§ YOUR ASSIGNMENT
Exactly the line that contains "Task: Click the $200 data point at Feb 2026" and the lines following it to the end of the data are to be reproduced, and nothing more.

§ RECORDS TO PROCESS
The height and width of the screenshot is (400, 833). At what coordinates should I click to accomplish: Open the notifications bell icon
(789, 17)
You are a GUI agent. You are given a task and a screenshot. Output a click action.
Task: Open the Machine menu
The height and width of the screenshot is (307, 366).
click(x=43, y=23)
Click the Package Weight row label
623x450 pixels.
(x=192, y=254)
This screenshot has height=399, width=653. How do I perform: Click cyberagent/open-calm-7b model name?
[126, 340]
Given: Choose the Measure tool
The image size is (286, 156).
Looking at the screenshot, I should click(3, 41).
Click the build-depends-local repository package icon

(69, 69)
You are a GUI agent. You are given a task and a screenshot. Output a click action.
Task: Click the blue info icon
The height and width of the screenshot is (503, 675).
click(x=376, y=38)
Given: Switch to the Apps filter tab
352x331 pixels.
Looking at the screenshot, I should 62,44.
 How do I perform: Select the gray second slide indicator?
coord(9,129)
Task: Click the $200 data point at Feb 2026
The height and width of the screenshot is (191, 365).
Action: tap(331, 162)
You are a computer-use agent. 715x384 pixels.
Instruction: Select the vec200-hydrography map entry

§ TASK RESPONSE
Task: Click the $200 data point at Feb 2026
The height and width of the screenshot is (191, 365).
Action: tap(331, 162)
You are a computer-use agent. 715x384 pixels.
Instruction: Select the vec200-hydrography map entry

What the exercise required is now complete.